A Canadian company based its software-defined networking (SDN) technology on the IETF's Forwarding and Control Element Separation (ForCES) architecture. And Verizon was impressed enough with the software to recently choose it for deployment in its live networks.
Mojatatu Networks, based in Ottawa, was founded by Jamal Hadi Salim in 2009. Salim had been the chair of the IETF working group that created the ForCES standard. He used his expertise from that work to establish Mojatatu.
“He wanted to use ForCES as the foundation for a networking operating system,” says Dale Geldart, Mojatatu’s VP of sales and marketing. “Today, MojaNet is a complete networking OS on top of the ForCES specification.”
The working group designed ForCES from the beginning to be a highly scalable implementation that could be deployed in the largest networks where thousands of switches are pushing millions of transactions. This is in contrast to OpenFlow, which has been criticized for its scaling limitations. (Nick McKeown, who was one of the brain trusts behind OpenFlow talks about its evolution here.)
ForCES creates logical functional blocks (LFBs) to shape the movements of packets and account for those packets. Potentially, it can support use cases that monitor and manage services in real time.

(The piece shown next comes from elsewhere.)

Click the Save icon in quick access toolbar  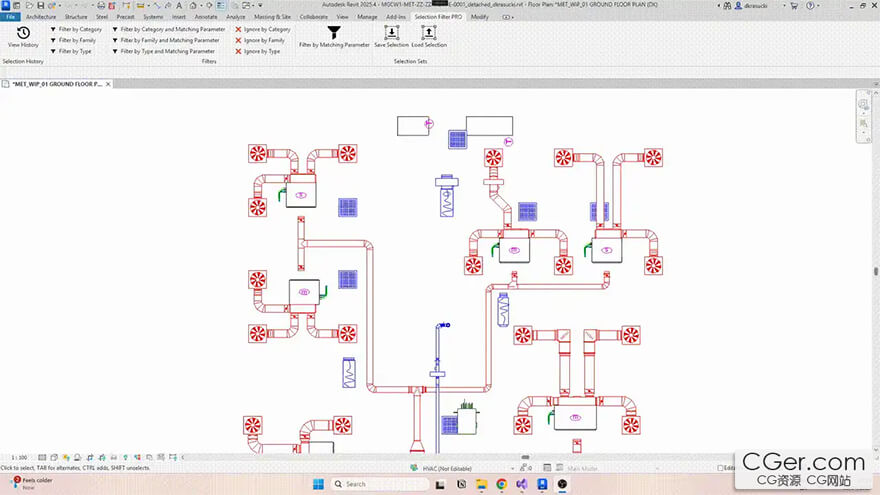40,6
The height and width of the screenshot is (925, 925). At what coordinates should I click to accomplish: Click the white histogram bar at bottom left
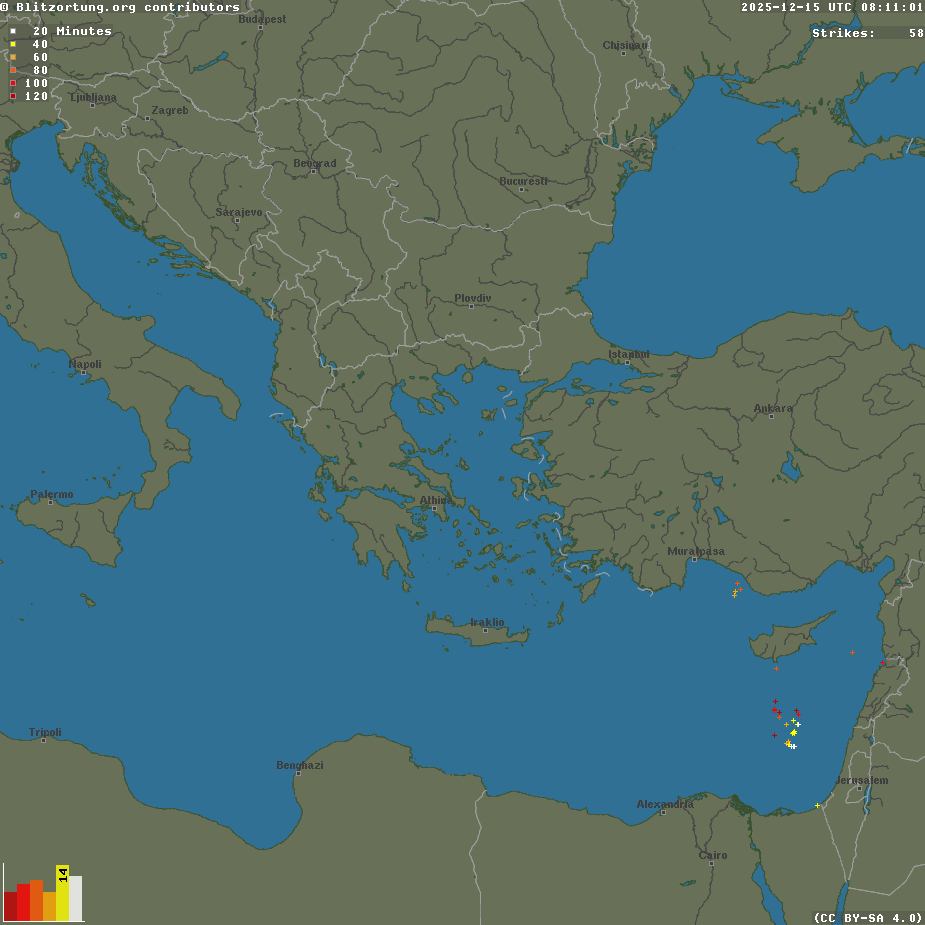pyautogui.click(x=76, y=898)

“You could have use cases where, as a service provider, you want to provide a unique function such as not counting a movie against a data plan,” says Geldart.

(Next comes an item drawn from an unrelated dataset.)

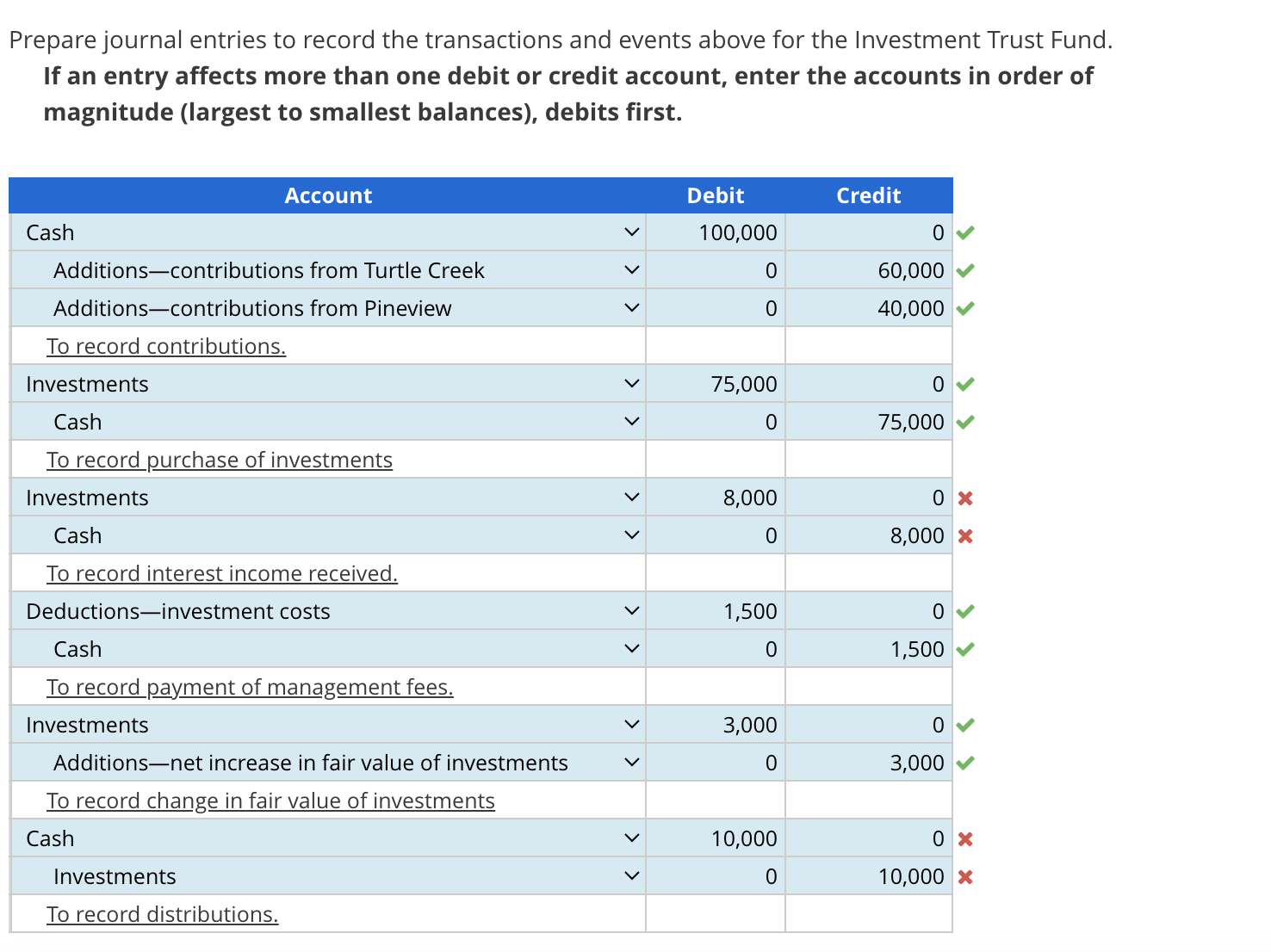Click the red X beside credited Investments 10,000
The width and height of the screenshot is (1271, 952).
(965, 875)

Mojatatu and ForCESReturning to the ForCES/OpenFlow comparison, Geldart says the two are not apples-to-apples. “ForCES is a different beast than OpenFlow,” he says. “Both separate control and forwarding. OpenFlow got a great deal of attention and visibility to have a programmable network that would allow you to use Linux switches and program them in unique manners.”
But Mojatatu decided to build its SDN product, MojaNet, on the ForCES architecture. And now it’s creating new ForCES-based technologies. It’s developed MojaStat — a telemetry gathering technology — that’s able to do statistics by developing new LFBs that capture information. And the company is also working on container security.
Mojatatu has not looked to venture capital for any funding but is growing organically through revenue. Geldart says the company is profitable. It has 12 employees, and he is the only one who’s not working on software development.
“We’re just a quiet company,” said Mojatatu’s CEO Salim when SDxCentral talked to him earlier this month.